Rev. Mark Stephenson, director of the CRC’s Office of Disabilities Concerns, says other campus ministers could look to Gordon as a role model in learning how to include people with disabilities in their ministries.

“Pete has walked the road of higher education himself as a person with disabilities,” says Stephenson. “He knows the challenges and prejudices in a personal way and can minister on a deeper level than a campus pastor who does not live with disabilities.”

At the community college, Gordon says, he often shares his story and the setbacks he faces, always doing so in the context of reaching out to students in ways that make sense to them.

“I use lots of approaches to try to show them how to grow and manage their faith within their disabilities,” he says. “Most of all, I let them know that when we’re together, it is safe to be who they are.”

A bearded man with an easygoing manner, Gordon likes joking and fist-bumping with students. But the ministry also has a serious side.

He says he does a fair amount of counseling with students, who often share personal stories about painful experiences.

“Well-meaning people can say the wrong thing believing they are helping,” says Gordon. “Being lonely in a crowded room is not an unusual feeling for persons with disabilities.”

Students say Gordon’s humor and creative ideas, combined with his compassion and deep faith, are making a difference for them.

Before the episode of Doctor Who began, Julie Nowakowski, who is studying sign language, recalled how she went on a mission trip with Gordon and others to New York City.

As someone with ADHD, she is easily stimulated, and the sights and sounds of the big city, along with being away from home and needing to sleep in a new place, were hard to deal with, she says.

But Gordon and her friends on the trip helped by reminding her to remain calm, to have faith, and to enjoy the experience, which she was able to do.

Jabez Ministries, she says, “has helped me exponentially in so many ways. It has helped me to see that I am good enough, and it has helped me to get close to God.”

Jessica Blair lived on the streets of Grand Rapids for a time and was only able to attend school periodically. But that changed. She now has a home and is enrolled in the culinary program at the community college.
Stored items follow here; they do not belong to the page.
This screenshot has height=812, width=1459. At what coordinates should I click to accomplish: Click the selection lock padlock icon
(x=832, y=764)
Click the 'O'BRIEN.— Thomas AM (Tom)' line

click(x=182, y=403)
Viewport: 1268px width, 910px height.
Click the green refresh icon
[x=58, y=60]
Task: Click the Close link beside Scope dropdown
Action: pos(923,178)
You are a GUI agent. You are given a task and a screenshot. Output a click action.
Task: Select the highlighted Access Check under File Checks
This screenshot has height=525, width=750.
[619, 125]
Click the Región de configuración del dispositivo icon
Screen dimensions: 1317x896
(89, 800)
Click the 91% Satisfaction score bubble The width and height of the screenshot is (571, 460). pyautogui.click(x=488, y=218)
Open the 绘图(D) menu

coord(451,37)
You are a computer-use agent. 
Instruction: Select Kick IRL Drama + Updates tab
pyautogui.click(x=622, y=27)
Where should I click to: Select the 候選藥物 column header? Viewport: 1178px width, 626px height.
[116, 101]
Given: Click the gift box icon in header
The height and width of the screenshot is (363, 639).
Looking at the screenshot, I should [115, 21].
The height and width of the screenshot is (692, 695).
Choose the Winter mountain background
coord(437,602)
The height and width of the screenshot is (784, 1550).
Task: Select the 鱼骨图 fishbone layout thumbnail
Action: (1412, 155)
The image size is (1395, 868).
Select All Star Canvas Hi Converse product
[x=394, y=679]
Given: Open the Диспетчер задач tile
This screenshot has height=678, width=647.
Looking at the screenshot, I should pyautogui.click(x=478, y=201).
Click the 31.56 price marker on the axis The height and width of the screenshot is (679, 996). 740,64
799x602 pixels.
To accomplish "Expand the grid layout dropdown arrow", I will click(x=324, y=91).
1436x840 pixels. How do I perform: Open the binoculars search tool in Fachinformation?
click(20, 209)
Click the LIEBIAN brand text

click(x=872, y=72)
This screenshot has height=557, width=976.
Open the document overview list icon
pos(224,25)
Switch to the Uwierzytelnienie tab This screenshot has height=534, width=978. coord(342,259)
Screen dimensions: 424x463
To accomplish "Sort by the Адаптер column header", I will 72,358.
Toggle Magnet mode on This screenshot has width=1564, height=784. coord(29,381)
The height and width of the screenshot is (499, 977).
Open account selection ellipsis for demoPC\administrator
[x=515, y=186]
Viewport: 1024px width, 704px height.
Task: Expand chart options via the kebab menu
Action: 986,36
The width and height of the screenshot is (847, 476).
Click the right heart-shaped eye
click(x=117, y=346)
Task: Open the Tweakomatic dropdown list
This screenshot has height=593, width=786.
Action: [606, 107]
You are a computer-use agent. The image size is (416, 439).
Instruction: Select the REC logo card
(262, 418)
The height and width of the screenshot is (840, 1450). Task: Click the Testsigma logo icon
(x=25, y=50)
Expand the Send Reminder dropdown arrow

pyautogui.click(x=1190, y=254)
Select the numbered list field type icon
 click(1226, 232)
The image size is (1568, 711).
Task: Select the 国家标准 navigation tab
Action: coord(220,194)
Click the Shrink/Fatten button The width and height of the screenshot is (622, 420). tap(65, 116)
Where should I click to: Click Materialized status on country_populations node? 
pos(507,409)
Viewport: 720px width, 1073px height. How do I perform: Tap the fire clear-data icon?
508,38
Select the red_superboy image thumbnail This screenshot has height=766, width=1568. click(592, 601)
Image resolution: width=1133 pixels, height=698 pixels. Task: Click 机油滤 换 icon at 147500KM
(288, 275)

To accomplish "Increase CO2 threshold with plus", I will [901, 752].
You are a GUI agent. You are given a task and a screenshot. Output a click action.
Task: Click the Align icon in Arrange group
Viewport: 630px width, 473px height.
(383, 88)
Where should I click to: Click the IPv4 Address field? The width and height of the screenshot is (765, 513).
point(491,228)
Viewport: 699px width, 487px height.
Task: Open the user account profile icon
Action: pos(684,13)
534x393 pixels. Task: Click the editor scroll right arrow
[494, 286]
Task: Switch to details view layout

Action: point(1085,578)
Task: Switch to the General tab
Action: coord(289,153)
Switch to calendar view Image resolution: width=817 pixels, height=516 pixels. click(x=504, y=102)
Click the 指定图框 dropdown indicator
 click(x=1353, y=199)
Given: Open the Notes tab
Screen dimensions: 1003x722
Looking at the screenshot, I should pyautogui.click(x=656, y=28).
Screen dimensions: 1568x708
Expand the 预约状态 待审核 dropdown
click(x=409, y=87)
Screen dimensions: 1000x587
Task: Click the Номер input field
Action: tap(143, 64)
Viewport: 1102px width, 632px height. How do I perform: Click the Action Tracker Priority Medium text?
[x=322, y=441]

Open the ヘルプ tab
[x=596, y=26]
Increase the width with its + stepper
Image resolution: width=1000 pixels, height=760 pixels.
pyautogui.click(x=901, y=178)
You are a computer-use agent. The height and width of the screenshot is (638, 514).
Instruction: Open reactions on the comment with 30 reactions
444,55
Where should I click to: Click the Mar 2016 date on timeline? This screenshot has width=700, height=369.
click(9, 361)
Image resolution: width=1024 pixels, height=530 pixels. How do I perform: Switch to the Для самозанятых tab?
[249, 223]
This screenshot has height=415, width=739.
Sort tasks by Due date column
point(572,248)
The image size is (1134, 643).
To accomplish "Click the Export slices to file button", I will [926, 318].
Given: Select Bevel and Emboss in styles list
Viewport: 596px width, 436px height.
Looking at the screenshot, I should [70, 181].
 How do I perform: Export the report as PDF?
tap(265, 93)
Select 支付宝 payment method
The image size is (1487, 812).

She is also deeply involved in Jabez Ministries.

“The ministry has helped to break me out of my shell and has given me more confidence,” says Blair, who has a cognitive disorder. “It has taught me that although I have disabilities, they don’t control my life.”

Both she and Nowakowski say they especially appreciate the different approaches Gordon offers, such as showing them science fiction programs and tying them in with the Bible.

“He uses these because they are interesting to us and help us get through things with a good foundation of faith,” says Blair.